▶ _TASK ITEM_
Search the records for the string "reply", then copy each line where it appears.

▶ _Dataset entries_
════════════════

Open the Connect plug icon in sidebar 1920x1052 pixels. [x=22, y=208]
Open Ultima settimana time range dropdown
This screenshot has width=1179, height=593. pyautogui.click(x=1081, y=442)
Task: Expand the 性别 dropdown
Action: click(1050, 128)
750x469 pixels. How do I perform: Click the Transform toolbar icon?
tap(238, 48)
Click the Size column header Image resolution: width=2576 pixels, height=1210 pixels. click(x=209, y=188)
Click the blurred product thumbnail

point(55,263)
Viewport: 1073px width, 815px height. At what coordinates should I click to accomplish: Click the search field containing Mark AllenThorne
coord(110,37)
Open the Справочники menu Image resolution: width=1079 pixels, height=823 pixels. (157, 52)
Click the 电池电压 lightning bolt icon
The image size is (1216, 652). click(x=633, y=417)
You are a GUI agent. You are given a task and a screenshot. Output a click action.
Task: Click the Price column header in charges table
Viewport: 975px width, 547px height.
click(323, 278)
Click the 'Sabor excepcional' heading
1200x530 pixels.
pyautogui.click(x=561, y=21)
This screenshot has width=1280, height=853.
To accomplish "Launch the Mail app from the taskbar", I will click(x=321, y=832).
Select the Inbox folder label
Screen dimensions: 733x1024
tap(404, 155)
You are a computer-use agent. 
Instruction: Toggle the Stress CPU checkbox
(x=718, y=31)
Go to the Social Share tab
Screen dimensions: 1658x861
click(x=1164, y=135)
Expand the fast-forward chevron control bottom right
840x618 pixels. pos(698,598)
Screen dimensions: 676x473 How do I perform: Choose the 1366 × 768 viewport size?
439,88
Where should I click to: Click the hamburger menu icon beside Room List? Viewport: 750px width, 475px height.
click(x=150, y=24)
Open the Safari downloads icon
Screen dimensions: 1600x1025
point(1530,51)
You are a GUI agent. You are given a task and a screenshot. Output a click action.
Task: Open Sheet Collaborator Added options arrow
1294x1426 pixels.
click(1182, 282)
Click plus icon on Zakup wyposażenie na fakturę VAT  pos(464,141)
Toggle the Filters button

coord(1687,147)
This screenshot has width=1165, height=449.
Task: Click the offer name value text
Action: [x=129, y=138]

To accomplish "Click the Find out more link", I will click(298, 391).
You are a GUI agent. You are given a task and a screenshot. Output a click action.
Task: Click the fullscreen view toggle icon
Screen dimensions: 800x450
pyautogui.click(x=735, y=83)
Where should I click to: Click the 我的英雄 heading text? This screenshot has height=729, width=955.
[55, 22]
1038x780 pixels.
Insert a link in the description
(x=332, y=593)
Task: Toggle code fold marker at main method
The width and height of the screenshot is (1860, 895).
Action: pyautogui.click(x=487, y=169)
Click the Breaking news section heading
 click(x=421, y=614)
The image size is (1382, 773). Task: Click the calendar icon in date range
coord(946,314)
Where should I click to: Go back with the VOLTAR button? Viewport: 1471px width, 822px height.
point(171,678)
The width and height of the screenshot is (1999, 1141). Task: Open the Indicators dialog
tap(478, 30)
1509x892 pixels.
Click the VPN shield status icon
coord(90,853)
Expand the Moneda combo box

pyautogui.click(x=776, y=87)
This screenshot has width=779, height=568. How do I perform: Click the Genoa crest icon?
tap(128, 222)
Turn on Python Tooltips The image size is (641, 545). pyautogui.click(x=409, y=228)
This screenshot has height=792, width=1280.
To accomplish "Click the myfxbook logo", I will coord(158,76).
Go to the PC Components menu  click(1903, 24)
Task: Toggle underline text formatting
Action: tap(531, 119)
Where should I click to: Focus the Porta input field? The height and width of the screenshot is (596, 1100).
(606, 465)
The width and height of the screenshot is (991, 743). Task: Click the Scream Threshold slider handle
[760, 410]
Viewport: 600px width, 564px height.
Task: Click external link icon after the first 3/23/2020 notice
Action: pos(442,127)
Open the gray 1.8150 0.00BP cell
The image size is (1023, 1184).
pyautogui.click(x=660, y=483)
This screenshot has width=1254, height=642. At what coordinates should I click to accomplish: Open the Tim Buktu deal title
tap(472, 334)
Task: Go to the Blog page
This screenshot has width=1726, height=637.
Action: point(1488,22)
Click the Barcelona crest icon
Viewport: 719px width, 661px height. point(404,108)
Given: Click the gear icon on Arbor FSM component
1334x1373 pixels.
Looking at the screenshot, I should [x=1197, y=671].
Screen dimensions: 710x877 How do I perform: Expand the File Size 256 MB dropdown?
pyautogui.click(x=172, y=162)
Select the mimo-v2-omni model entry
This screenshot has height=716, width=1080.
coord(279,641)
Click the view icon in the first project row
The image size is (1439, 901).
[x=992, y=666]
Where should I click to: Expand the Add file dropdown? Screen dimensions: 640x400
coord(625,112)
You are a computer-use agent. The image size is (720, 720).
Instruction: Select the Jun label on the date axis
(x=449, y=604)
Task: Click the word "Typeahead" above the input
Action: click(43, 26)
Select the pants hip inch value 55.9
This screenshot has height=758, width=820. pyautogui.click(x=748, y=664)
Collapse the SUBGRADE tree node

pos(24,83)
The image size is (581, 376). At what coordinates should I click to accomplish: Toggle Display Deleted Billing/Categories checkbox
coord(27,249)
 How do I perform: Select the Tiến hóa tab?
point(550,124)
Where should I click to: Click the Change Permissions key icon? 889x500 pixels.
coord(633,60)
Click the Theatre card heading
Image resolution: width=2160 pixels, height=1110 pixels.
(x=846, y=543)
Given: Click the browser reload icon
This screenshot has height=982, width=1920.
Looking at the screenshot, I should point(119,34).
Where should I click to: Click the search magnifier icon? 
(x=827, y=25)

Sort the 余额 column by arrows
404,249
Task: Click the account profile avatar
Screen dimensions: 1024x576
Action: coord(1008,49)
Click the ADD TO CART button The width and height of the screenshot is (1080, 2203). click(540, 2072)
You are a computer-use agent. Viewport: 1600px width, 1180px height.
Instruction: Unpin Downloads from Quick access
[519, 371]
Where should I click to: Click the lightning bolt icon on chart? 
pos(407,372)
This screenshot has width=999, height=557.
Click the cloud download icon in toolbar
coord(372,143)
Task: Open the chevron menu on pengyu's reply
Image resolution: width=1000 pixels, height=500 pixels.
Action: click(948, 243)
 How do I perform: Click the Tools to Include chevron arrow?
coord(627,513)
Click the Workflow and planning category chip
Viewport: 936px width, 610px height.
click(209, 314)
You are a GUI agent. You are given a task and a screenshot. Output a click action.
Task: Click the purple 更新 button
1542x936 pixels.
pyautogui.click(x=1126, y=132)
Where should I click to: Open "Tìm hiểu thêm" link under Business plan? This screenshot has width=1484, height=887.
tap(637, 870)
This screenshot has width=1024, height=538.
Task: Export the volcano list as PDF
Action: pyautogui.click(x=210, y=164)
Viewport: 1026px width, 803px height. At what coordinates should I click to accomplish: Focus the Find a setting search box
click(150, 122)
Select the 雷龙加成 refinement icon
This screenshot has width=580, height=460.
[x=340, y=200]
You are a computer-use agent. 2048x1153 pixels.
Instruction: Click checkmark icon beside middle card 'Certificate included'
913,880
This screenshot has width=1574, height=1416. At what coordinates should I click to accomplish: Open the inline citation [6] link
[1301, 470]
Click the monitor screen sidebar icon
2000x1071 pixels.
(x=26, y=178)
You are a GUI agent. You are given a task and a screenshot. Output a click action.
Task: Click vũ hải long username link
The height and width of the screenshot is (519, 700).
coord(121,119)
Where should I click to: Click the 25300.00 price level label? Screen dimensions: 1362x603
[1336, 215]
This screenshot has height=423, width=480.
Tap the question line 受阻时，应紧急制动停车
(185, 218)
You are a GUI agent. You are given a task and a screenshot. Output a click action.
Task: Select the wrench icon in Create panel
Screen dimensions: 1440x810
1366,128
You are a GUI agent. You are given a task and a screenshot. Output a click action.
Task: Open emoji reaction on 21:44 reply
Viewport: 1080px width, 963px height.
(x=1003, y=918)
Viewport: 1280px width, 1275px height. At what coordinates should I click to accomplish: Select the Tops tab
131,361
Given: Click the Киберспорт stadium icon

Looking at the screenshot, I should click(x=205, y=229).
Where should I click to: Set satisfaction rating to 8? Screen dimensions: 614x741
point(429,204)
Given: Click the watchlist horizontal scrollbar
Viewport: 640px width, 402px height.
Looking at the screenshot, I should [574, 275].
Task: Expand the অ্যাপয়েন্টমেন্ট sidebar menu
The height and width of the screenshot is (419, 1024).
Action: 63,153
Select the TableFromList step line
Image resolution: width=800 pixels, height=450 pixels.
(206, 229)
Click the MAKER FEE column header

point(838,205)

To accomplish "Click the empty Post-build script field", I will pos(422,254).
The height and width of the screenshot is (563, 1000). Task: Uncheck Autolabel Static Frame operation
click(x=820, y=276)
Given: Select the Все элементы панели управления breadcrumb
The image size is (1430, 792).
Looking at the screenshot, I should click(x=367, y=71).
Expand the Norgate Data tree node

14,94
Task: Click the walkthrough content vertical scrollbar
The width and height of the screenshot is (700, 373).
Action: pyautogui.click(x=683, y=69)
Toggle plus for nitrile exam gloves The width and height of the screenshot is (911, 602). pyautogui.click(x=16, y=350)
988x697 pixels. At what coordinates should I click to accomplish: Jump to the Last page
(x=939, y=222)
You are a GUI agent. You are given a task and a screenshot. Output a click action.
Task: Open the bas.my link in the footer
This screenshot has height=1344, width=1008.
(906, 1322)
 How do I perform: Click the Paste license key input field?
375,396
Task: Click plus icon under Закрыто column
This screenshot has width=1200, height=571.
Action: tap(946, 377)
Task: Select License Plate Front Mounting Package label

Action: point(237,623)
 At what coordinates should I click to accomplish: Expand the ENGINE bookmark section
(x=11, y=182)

════════════════

▶ _SOLUTION FOR THIS TASK_
Task: Open the chevron menu on pengyu's reply
Task: Open emoji reaction on 21:44 reply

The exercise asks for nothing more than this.